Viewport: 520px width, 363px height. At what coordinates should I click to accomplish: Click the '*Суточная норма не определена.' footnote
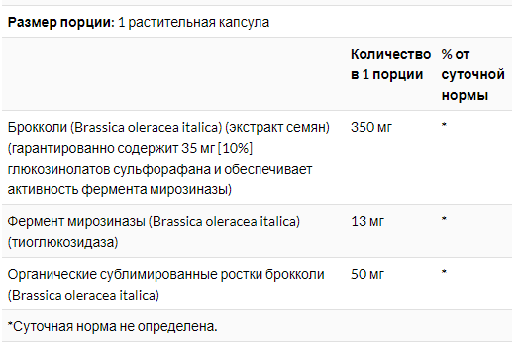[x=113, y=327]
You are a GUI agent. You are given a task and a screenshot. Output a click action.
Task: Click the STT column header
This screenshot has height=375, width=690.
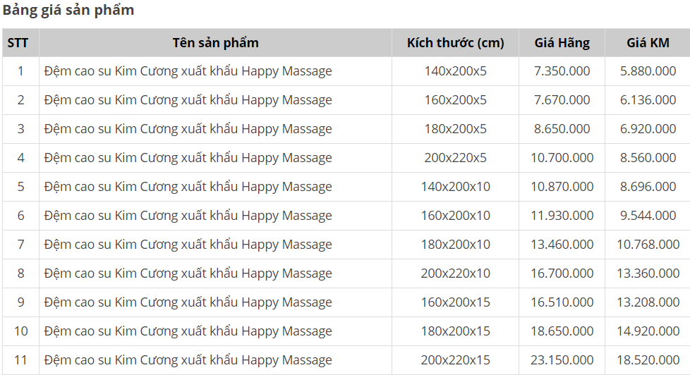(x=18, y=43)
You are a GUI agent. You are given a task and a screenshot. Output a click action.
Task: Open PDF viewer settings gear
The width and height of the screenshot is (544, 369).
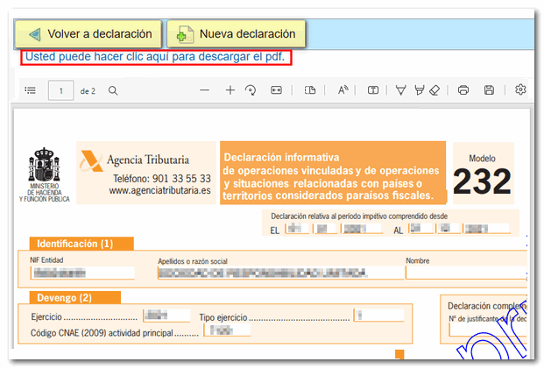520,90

________________________

> [Task]: Copy out every line of the rows above word for word, leaving out the pictures.

> [Right answer]:
Viewport: 520px width, 363px height. At what coordinates should I click to accomplish: Click the '*Суточная норма не определена.' footnote
[x=113, y=327]
You are a GUI agent. You are given a task and a screenshot. Output a click action.
Task: Click the STT column header
This screenshot has height=375, width=690.
(x=18, y=43)
You are a GUI agent. You are given a task and a screenshot. Output a click action.
Task: Open PDF viewer settings gear
The width and height of the screenshot is (544, 369).
520,90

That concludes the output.